● Task statement:
In the material below, find each line holding the string "Share" and copy it.

##### Stored data #####

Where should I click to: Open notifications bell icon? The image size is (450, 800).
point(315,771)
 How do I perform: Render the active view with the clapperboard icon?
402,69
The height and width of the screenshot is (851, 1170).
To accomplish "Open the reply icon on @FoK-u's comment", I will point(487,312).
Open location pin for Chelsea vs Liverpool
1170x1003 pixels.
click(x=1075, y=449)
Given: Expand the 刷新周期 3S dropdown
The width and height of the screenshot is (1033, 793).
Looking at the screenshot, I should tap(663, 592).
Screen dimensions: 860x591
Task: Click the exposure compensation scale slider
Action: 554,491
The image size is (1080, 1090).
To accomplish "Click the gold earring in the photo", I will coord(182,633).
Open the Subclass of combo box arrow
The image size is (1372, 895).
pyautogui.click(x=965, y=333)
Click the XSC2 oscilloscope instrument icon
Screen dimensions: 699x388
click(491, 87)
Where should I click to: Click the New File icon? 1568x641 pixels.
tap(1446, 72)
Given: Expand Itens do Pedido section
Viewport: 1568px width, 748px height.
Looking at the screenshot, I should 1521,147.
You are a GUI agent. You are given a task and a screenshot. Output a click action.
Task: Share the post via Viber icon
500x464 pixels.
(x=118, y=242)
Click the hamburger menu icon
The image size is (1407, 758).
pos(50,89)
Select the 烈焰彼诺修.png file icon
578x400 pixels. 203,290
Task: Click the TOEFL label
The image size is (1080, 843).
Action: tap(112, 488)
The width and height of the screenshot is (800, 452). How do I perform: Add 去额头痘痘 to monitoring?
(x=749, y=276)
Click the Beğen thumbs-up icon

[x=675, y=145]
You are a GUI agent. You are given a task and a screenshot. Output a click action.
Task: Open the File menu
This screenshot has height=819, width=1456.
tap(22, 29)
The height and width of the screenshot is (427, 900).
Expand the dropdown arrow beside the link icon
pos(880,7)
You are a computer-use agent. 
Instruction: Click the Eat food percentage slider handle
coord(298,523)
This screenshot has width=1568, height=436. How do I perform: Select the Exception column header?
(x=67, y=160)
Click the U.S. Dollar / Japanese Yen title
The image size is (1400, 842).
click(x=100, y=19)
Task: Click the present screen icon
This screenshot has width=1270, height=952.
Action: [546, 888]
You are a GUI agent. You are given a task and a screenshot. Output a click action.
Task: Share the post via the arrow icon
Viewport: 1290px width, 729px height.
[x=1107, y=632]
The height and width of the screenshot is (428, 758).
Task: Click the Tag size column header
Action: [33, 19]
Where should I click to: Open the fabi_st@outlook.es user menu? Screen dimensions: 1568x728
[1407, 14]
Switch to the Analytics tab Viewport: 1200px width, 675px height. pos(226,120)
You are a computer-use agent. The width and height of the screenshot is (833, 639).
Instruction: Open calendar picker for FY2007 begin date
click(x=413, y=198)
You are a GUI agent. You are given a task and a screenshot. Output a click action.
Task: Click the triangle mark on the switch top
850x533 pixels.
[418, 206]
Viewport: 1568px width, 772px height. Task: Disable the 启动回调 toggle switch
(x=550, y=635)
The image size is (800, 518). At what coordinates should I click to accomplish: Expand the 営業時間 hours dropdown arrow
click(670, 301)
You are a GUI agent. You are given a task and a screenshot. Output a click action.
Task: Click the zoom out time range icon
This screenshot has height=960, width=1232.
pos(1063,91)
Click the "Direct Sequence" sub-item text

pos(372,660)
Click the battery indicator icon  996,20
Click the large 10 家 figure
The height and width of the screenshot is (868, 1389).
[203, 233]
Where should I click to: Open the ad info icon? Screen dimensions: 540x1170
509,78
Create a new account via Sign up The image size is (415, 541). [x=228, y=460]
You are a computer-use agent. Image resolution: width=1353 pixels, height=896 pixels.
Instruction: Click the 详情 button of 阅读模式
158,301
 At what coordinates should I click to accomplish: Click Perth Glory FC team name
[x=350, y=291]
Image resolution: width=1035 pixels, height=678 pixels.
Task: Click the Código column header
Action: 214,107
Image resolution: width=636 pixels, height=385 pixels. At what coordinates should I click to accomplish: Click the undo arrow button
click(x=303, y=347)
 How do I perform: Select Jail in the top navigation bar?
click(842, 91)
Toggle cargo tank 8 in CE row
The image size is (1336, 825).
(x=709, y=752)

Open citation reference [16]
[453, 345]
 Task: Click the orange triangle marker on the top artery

#####

● Solution below:
Task: Share the post via Viber icon
Task: Share the post via the arrow icon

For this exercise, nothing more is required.